What is required: Take the data below and copy exactly the lines starting at the one with "Given: Upload a file from OneDrive" and finishing at the one with "Given: Click the variable", both included.

The data:

__________

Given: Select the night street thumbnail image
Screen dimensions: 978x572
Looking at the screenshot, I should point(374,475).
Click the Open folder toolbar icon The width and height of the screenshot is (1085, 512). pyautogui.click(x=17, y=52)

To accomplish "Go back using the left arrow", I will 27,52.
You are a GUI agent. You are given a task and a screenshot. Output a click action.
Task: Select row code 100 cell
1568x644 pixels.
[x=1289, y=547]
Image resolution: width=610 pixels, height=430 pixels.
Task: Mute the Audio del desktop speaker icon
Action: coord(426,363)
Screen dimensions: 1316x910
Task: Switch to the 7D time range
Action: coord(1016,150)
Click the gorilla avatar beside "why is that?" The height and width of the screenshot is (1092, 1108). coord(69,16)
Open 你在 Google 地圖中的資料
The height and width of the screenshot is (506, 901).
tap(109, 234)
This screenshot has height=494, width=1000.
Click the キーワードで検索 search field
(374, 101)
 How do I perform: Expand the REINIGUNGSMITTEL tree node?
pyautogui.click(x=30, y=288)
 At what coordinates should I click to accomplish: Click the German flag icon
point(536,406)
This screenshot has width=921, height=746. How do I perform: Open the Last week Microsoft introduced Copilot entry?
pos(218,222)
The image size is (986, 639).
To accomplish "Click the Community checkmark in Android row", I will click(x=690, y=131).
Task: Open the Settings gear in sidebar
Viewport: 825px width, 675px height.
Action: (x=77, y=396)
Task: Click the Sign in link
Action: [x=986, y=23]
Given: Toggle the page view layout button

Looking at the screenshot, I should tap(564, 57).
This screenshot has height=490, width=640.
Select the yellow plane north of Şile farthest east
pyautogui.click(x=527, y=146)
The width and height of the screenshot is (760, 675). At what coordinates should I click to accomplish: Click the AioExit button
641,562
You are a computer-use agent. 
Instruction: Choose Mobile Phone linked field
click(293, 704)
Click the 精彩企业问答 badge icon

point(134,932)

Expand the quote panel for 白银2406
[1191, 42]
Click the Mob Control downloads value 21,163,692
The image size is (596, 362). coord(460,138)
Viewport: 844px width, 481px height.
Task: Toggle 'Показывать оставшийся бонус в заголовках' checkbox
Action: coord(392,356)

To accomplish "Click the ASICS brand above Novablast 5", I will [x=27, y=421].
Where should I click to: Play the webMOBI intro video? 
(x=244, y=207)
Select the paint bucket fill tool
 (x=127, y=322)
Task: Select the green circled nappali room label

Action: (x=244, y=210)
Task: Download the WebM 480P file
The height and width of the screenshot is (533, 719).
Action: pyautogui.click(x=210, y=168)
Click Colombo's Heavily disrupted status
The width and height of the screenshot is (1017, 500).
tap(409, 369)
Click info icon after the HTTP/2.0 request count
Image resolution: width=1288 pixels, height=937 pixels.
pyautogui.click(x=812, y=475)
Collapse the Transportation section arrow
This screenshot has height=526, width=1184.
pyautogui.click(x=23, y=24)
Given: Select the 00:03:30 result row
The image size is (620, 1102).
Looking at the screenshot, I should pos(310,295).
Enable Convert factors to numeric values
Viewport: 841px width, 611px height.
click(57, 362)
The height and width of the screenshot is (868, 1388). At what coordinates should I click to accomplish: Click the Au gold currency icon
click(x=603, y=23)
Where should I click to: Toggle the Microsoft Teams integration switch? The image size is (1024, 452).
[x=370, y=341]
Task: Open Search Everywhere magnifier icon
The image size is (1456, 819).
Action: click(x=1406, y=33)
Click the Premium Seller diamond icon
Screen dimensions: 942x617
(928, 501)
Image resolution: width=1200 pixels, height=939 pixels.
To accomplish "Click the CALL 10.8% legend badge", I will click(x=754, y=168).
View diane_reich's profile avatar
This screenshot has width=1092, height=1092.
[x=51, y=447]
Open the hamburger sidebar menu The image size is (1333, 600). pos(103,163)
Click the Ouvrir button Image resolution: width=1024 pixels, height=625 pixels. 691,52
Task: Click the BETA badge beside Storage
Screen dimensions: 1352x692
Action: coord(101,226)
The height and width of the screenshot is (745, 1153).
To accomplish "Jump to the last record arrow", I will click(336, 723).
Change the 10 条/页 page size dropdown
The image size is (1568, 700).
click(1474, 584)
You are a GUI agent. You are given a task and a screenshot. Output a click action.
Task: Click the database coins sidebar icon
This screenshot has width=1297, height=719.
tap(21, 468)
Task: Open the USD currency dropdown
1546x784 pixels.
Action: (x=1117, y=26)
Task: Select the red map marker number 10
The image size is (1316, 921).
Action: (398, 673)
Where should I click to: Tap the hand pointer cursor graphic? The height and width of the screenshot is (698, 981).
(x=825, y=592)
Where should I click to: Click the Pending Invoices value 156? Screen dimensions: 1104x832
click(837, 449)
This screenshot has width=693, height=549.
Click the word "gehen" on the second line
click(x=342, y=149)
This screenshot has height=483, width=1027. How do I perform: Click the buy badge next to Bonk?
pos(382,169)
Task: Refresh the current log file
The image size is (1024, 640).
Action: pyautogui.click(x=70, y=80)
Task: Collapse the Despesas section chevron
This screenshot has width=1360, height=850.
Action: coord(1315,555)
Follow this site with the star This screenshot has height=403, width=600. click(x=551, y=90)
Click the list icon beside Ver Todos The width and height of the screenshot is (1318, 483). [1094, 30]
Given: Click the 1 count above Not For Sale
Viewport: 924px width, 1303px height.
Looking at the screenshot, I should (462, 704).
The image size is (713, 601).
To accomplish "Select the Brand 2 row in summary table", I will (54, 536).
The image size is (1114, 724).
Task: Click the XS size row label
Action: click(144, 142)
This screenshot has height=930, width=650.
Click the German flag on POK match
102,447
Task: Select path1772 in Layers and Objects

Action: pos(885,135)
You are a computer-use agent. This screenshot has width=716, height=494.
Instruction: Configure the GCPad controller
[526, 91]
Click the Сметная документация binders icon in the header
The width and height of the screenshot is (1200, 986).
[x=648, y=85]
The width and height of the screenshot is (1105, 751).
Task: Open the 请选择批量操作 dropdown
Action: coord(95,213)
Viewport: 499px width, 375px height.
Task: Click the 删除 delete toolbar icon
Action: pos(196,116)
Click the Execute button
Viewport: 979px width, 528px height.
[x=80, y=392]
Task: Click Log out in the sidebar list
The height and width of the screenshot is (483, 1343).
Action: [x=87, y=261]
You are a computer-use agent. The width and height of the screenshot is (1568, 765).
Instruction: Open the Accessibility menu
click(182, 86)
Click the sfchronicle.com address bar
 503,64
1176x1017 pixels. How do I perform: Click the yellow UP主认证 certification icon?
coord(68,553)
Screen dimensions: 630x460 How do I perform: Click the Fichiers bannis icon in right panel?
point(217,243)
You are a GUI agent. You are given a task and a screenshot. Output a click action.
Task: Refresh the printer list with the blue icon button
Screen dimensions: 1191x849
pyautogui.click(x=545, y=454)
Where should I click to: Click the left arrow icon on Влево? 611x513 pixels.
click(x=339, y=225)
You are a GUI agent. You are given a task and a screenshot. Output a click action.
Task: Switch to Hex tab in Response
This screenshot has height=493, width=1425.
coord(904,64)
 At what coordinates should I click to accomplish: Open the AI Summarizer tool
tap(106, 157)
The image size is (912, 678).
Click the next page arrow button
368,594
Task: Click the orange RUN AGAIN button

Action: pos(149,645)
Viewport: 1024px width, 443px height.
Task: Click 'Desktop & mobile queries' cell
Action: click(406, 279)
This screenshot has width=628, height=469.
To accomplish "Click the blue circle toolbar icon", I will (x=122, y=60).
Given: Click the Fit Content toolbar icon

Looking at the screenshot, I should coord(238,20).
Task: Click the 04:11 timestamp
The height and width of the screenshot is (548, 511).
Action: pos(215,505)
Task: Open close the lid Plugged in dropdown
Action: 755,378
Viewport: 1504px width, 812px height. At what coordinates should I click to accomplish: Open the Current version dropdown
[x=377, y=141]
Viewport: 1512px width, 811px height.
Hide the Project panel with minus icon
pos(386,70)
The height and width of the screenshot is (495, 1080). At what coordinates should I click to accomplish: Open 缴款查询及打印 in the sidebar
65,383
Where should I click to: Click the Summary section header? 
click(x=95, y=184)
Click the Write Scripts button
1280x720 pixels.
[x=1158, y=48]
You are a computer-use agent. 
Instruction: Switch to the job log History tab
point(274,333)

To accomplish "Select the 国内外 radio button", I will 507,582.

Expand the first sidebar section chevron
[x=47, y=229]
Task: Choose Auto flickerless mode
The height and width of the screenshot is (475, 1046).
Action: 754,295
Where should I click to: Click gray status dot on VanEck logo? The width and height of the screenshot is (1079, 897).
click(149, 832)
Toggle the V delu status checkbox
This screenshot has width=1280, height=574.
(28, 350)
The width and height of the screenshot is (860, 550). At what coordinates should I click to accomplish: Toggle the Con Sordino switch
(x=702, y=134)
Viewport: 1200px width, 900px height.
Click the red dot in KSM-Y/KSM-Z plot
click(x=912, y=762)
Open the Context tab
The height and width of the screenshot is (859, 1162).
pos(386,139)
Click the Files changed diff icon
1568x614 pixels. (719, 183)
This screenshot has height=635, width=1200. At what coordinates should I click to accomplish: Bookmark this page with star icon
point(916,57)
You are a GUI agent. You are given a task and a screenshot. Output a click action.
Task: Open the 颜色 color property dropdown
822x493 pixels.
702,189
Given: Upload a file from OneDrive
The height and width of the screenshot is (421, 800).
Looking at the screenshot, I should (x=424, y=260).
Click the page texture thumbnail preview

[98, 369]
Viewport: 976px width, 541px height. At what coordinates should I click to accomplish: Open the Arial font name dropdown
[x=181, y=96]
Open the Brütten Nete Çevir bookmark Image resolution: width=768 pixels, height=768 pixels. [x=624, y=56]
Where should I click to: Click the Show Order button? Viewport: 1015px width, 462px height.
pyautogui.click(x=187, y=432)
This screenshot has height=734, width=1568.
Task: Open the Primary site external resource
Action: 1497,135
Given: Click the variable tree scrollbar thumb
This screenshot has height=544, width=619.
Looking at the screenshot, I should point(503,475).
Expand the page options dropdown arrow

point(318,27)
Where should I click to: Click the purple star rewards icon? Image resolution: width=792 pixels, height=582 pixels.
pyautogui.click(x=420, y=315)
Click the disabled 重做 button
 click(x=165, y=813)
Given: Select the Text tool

__________

Output of the task:
Given: Upload a file from OneDrive
The height and width of the screenshot is (421, 800).
Looking at the screenshot, I should (x=424, y=260).
Click the page texture thumbnail preview

[98, 369]
Viewport: 976px width, 541px height. At what coordinates should I click to accomplish: Open the Arial font name dropdown
[x=181, y=96]
Open the Brütten Nete Çevir bookmark Image resolution: width=768 pixels, height=768 pixels. [x=624, y=56]
Where should I click to: Click the Show Order button? Viewport: 1015px width, 462px height.
pyautogui.click(x=187, y=432)
This screenshot has height=734, width=1568.
Task: Open the Primary site external resource
Action: 1497,135
Given: Click the variable tree scrollbar thumb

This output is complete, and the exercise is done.